Hello Christopher,
thanks for your answer.
Am 15.07.2014 16:12, schrieb Christopher Schultz:
-----BEGIN PGP SIGNED MESSAGE-----
Hash: SHA256
Simon,
On 7/9/14, 4:51 AM, Simon Kulessa wrote:
I had a look at the documentation and the tomcat source to get a
better understanding of what the
'|org.apache.catalina.connector.RECYCLE_FACADE' parameter actually
does.|
I have seen that Tomcat objects like Cookies, Request etc. are
designed to be reusable.
Requests, yes. I haven't looked to see if Cookies would be re-usable
but it seems plausible.
What I currently do not understand is: In which scenario and what
context are they going to be reused? I see there are Endpoints
classes (like NIOEndpoint) which are used to process the different
requests. This seems to be the most likely entry point into the
scenario.
Maybe somebody can provide some general outline of how requests and
the reusing of the object actually works together? Is there some
kind of relation to the IP of an incoming request?
The client's IP is irrelevant: Tomcat uses a pool of objects and
re-fills each object with data from an incoming request. These
objects, as far as the web application should be concerned, should
have a valid lifetime equal to the request itself.
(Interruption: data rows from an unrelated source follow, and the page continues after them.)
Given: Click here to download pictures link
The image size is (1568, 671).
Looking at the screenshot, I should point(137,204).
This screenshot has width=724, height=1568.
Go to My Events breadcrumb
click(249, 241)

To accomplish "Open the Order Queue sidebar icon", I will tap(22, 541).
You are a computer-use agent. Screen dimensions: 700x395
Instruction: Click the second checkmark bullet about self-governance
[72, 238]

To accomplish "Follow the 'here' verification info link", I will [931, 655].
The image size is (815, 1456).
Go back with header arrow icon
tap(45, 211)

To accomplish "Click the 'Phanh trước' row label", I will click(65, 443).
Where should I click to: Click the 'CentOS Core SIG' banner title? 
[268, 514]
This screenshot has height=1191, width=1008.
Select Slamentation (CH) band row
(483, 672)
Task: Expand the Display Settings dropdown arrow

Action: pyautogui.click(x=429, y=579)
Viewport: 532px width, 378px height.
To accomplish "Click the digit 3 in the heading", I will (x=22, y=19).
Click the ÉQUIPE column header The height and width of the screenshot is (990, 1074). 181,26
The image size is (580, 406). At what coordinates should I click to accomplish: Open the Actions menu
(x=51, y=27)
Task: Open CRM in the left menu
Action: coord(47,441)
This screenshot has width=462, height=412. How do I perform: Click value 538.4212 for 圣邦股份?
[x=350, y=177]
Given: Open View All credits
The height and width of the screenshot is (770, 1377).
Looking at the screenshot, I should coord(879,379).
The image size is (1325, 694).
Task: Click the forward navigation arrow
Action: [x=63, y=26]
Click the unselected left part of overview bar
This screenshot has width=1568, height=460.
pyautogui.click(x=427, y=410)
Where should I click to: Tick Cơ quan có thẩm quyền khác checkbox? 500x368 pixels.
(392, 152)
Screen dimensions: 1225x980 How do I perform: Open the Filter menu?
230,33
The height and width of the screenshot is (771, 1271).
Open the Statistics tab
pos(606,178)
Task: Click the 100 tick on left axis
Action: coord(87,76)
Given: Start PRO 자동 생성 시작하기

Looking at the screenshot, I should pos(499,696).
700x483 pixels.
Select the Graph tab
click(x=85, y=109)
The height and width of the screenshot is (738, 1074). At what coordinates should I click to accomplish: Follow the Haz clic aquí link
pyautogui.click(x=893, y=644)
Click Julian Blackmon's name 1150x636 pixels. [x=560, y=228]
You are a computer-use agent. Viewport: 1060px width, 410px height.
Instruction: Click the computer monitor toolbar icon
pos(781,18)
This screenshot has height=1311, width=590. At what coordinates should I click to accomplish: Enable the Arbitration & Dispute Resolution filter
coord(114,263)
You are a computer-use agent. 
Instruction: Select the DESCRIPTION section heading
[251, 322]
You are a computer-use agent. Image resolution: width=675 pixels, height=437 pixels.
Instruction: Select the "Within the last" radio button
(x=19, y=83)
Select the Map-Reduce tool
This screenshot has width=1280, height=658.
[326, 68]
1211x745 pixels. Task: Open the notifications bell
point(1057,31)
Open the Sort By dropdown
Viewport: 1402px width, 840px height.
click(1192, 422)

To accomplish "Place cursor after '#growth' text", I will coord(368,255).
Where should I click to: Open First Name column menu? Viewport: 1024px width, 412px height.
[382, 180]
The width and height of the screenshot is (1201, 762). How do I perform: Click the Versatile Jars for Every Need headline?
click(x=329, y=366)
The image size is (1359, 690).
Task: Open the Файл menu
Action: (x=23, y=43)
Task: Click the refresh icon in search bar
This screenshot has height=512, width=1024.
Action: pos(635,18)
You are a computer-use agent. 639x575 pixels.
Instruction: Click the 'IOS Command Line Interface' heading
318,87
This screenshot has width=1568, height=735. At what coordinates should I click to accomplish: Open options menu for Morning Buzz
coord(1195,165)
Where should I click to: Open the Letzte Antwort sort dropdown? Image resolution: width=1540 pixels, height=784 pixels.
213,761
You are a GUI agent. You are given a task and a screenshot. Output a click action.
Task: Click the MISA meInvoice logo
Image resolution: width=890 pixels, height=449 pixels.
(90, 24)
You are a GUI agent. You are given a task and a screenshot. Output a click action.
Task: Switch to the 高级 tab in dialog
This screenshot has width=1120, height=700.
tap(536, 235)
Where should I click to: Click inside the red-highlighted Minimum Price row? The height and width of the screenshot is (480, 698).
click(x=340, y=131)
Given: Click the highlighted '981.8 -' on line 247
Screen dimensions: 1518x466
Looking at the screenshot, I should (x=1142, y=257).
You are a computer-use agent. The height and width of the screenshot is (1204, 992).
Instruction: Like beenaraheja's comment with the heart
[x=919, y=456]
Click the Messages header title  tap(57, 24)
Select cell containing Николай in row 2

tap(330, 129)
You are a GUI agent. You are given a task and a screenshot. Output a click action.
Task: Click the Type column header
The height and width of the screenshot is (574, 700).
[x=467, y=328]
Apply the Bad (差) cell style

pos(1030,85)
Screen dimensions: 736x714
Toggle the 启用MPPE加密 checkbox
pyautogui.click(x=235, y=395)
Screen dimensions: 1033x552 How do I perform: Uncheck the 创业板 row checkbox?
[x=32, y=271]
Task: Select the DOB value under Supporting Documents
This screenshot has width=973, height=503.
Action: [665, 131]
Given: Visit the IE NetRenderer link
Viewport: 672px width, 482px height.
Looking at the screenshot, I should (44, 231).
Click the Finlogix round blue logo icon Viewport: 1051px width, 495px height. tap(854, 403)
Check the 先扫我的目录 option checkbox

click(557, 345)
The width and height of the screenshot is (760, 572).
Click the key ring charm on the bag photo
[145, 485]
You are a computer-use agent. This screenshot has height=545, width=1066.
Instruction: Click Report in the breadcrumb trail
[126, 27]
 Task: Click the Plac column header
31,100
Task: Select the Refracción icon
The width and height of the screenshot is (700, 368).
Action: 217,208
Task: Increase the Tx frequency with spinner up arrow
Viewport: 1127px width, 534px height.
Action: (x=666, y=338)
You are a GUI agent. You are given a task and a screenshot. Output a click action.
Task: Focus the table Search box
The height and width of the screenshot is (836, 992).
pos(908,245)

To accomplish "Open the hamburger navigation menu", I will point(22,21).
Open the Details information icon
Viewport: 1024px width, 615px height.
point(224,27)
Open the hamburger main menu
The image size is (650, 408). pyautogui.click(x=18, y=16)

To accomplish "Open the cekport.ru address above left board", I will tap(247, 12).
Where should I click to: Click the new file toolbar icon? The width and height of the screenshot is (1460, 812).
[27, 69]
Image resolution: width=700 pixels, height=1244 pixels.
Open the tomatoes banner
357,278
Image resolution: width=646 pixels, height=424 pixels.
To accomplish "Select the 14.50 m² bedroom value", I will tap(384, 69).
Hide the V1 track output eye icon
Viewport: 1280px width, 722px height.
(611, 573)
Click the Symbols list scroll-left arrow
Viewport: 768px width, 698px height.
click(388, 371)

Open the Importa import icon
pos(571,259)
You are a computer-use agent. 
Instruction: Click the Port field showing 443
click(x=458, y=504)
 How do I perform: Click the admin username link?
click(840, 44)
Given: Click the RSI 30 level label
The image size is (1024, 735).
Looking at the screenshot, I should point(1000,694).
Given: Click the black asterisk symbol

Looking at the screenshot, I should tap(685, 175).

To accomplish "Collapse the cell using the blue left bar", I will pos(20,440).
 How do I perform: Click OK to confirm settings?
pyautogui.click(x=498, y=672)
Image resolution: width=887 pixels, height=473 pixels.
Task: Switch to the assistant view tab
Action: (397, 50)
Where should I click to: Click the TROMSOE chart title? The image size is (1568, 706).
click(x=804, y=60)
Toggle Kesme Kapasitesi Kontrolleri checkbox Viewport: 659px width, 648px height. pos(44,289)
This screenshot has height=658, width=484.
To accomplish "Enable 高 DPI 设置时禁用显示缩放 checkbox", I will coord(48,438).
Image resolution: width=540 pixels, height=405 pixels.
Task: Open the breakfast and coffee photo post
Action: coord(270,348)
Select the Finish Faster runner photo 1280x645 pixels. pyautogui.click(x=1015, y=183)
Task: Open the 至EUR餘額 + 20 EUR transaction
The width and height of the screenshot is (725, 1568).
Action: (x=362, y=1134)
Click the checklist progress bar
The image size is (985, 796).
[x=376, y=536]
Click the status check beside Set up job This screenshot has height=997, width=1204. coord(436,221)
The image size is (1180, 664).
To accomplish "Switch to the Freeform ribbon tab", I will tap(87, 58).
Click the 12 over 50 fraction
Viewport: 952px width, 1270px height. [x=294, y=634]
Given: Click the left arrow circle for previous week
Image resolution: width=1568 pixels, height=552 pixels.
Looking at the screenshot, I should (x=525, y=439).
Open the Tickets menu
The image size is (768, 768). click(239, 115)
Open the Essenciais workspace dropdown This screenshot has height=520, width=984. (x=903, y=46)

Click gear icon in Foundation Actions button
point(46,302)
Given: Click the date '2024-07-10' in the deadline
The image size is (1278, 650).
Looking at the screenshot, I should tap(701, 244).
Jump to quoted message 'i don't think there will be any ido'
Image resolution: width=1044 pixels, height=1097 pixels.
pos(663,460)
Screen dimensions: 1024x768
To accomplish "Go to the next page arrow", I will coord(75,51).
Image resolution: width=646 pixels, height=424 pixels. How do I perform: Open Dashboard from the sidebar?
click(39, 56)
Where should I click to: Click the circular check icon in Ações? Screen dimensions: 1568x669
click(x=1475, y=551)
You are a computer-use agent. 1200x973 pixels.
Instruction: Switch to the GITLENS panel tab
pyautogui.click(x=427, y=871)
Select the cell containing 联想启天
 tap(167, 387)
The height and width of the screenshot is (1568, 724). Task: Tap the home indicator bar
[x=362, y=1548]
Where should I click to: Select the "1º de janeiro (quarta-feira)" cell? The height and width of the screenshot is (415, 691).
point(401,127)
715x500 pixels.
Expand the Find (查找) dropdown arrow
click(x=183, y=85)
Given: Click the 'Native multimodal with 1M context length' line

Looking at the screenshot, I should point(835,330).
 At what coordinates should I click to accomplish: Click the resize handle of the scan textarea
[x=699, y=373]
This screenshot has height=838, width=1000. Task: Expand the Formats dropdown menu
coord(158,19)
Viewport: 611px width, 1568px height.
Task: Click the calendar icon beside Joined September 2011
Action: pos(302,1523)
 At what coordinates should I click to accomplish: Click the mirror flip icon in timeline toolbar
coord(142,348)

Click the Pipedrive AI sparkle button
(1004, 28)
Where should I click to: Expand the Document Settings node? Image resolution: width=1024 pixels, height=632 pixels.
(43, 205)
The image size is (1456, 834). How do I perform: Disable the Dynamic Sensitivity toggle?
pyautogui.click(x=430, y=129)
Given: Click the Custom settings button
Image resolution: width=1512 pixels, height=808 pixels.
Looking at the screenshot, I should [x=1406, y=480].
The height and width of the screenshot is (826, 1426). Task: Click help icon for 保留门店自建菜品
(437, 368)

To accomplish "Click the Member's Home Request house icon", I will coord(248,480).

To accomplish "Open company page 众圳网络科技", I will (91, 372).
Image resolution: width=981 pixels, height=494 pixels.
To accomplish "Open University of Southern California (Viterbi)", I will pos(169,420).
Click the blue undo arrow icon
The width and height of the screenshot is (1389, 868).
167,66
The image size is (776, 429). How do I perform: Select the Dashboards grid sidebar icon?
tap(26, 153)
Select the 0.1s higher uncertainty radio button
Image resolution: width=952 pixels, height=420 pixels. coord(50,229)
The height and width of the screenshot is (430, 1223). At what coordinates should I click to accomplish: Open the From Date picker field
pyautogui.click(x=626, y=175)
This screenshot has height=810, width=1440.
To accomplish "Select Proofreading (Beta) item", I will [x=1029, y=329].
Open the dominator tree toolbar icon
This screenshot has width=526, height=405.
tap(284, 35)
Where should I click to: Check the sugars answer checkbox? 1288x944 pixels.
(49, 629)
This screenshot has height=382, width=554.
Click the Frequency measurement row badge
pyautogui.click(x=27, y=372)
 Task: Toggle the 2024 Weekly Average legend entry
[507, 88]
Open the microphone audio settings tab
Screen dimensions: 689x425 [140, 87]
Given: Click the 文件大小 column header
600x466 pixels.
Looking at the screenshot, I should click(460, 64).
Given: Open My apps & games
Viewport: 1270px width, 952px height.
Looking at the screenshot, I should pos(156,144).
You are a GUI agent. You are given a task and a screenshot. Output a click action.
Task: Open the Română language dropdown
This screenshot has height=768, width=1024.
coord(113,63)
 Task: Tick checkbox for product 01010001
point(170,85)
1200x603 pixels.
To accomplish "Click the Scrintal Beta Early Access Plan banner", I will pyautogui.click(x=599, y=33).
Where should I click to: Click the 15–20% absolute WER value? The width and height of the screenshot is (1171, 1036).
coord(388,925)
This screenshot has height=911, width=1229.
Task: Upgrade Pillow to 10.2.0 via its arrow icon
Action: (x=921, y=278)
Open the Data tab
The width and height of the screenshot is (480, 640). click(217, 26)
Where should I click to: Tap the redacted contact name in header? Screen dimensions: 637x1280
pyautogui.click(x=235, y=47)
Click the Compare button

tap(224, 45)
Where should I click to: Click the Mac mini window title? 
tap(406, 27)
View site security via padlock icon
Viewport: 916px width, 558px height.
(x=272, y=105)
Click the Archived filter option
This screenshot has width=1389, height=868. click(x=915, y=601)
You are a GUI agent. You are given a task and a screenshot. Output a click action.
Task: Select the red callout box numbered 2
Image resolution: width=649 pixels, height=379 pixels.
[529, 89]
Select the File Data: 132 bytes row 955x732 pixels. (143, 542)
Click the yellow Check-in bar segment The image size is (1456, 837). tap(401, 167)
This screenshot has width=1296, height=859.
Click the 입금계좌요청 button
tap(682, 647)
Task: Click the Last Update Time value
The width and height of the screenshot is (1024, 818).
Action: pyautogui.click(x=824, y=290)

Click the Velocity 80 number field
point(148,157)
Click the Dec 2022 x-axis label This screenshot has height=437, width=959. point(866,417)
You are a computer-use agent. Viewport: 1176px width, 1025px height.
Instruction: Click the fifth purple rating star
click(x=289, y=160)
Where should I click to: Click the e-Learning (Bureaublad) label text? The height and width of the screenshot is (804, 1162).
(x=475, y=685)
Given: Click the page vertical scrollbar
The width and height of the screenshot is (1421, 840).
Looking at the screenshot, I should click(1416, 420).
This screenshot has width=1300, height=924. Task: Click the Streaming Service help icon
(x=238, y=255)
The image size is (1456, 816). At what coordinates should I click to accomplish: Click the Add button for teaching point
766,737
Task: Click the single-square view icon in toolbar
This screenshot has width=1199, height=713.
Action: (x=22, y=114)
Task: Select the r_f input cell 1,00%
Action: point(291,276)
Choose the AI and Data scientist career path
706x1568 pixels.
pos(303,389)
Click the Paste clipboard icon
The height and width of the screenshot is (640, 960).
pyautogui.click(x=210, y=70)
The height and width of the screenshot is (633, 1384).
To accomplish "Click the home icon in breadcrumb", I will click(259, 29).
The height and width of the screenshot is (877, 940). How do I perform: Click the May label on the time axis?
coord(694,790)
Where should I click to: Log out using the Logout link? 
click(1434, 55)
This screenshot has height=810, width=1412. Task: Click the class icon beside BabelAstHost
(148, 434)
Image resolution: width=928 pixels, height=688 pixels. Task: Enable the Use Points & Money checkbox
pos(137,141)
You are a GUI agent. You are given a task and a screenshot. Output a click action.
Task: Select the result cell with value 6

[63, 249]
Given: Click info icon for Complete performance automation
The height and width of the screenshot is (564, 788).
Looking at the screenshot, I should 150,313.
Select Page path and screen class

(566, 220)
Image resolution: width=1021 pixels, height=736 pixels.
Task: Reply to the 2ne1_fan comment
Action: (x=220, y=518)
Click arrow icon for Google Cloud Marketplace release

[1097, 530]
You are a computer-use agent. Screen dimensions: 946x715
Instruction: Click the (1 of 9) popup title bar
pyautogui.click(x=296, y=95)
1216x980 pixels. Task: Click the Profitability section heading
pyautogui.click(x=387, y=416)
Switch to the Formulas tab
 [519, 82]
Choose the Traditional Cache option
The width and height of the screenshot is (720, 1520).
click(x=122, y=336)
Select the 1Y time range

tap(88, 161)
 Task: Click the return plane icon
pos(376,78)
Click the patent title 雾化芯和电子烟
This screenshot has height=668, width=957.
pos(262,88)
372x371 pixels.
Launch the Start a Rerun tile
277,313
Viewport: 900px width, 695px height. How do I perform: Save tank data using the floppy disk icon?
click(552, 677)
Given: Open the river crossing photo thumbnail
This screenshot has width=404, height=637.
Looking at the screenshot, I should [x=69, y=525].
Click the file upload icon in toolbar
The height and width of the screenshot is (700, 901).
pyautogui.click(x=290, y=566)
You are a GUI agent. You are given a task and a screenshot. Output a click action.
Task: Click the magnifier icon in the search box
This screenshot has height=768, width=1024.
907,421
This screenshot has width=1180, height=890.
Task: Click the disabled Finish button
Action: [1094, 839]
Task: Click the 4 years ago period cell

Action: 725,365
The servlet spec
requires these semantics, so this isn't some weird Tomcat thing.
Tomcat has chosen to pool these objects for a small performance gain
when it comes to memory management and garbage collection.
If your application retains references to these objects after they
become invalid, they may contain invalid data or valid data from
another request after they should have become invalid form the
perspective of the original request.
If you need data from a request, cookie, etc. then you should copy it
somewhere safe before the request ends.
We do not cache any request specific information.
The IP relation itself is irrelevant - it seems that the reused object's
contains more 'old' informations
than I previously assumed. The header itself and the requestedSessionId
seems to be changed,
the sourceIP and the cookie stay the same.
In our code we hold a reference to the httpSession outside of the
request (in a application scoped map).
HttpSession objects should be cacheable in this way. You do have to be
careful that when the HttpSession expires, you remove those object
references from your application-scoped Map or you risk memory exhaustion.
We remove them we one of the methods (onError, onTimeout, onComplete)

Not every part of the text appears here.